BEGIN

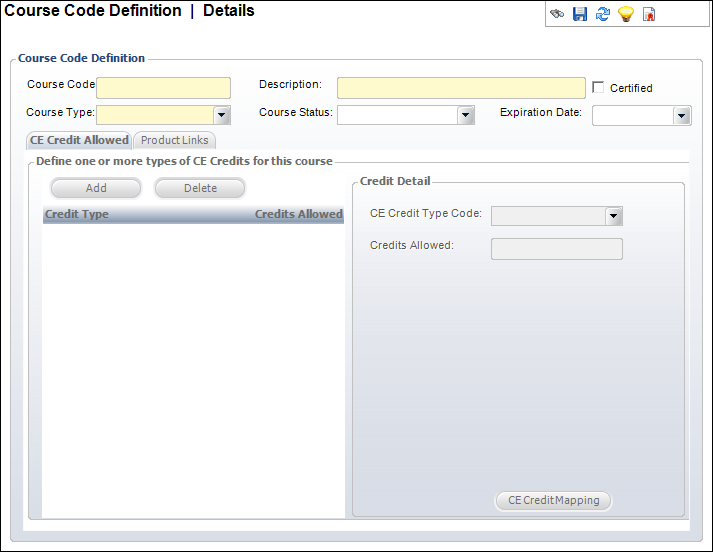Image resolution: width=713 pixels, height=552 pixels.
Task: Open the Expiration Date picker dropdown
Action: click(x=682, y=116)
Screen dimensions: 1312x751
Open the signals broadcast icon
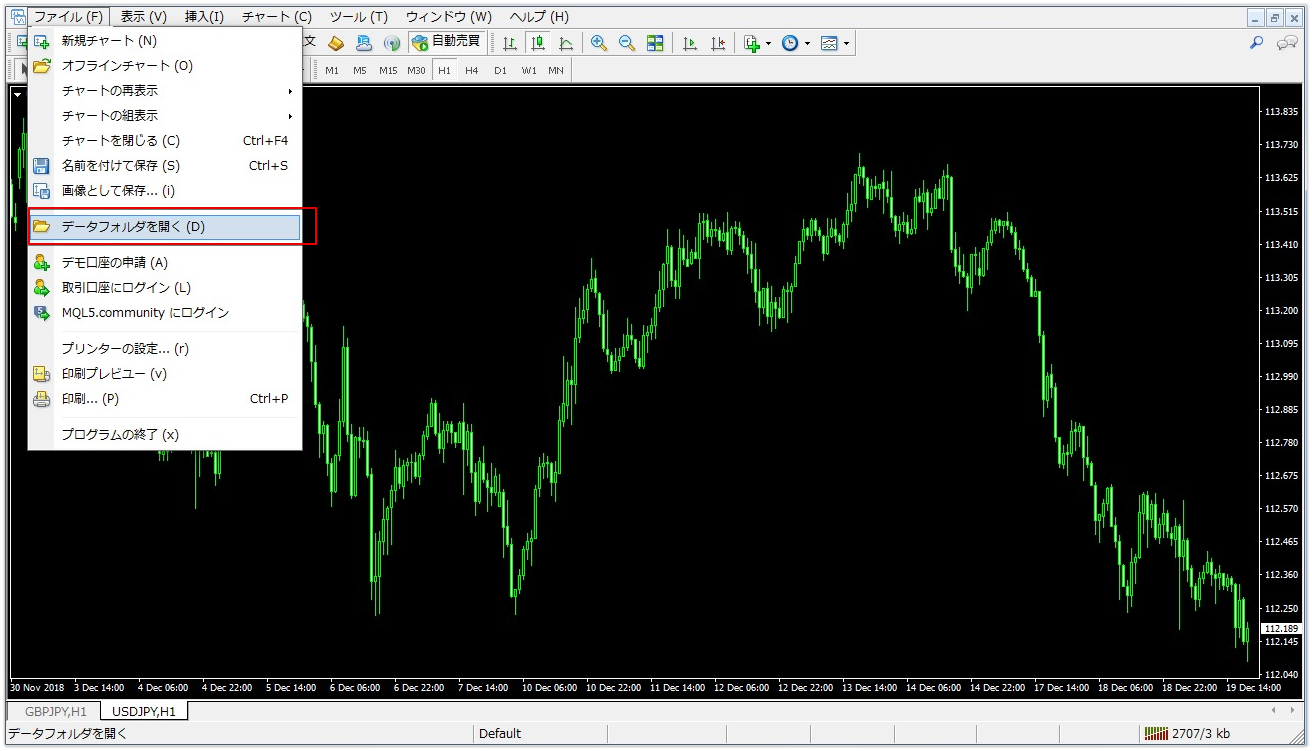pos(392,43)

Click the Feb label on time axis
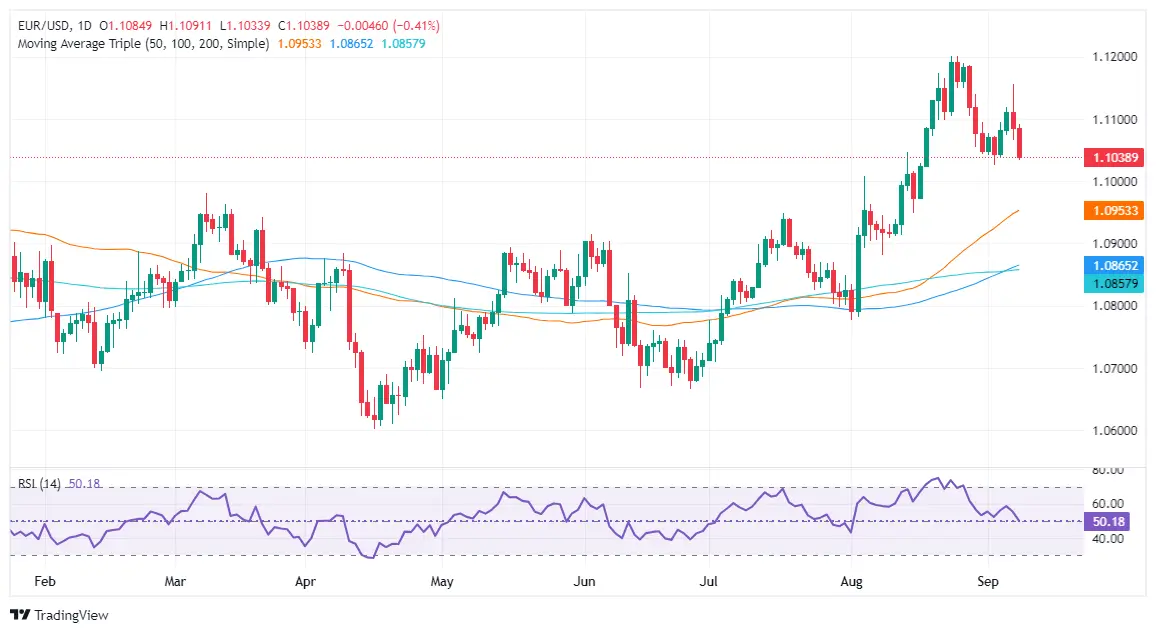[x=44, y=581]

END

Assignment: Your copy should hold exactly the lines from the one that contains "Open the signals broadcast icon" through the final line of the data, both ends included, and no pictures.

Exercise response:
Open the signals broadcast icon
pos(392,43)

Click the Feb label on time axis
[x=44, y=581]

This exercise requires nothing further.